Once in orbit, it deploys the ark in geo-stationary orbit. We could even put in instruments to measure the effects of low gravity on animals. And why stop there? We could throw in some Discovery channel tapes of animals getting laid in the wild (animal porn). This way we can study sex in space, I mean, what can be more important than understanding how a horny elephant manages to impregnate his fat-ass partner in a zero gravity environment?

Imaging for a moment the sheer excitement of watching a pair of roaches hitting it off whit Also Sprach Zarathustra playing on the background? Can you possibly fathom the imposing image of a lion masturbating in space, all the tiny spermatozoids floating together like ballerinas in a perfectly choreographed vision of grandeur? How about a menage a trois of copulating rhinos? Furthermore, we could even get them dildos, vibrators and other sex toys. Boy, it just keeps getting more interesting by the minute!

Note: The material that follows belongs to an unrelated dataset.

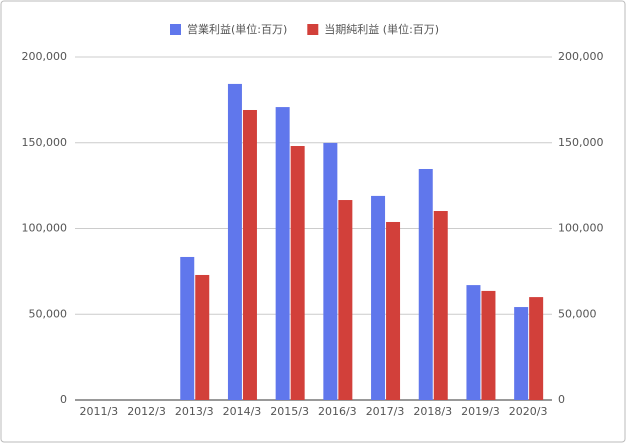 This screenshot has height=445, width=628. Describe the element at coordinates (194, 412) in the screenshot. I see `x-tick-label: 2013/3` at that location.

I bet the networks would kill for the rights to broadcast the event live from the ark. They could even install a pussy-cam to get a close-up of the penetrating motion and fluid deployment extravaganza. Jerry Springer and Howard Stern could do the play by play with commentaries by Dr. Ruth. I mean, the ratings would go off the charts; forget about reality shows like Survivor, animal sex in space is the way to go!

But, most important of all, the animals would be safe, protected from the evil wrath of man, separated from their greatest nemesis by 35900 km of thin air. Even better, we could go on animal killing spree back here on earth since there would be no risk of animal extinction whatsoever. Heck, we can even kill the animals preserved in the zoos. Those bastards, sitting there all day doing nothing except for wasting us taxpayers good money. Grrr!

Evidently, a new legislation will be developed outlawing animal hunting in space. As a matter of fact, we could camouflage an antimissile defense system inside the ark and nobody would suspect a thing since it is an ecological preserve, right? What sick mind would suspect of us Americans using animals as a decoy to deploy a nuclear treaty violating defense system. I wonder why no one had ever thought of it before. We could even call it Star Wars. Now, that would be really cool, literally out of this world.

Now, as to the name for the ark, a few choices come to mind: Biosphere-3, Space PANDAmonium and Laika's Orbiting Playhouse, to name a few.

Pd. This is a serious proposal currently under study by Congress. Some relevant contents such as the aerodynamically designed toilets, fart containing system, animal droppings compactor, pheromone ventilator, spermatozoid collider and cryogenic camera for polar bear preservation have been omitted due to their obvious national security implications.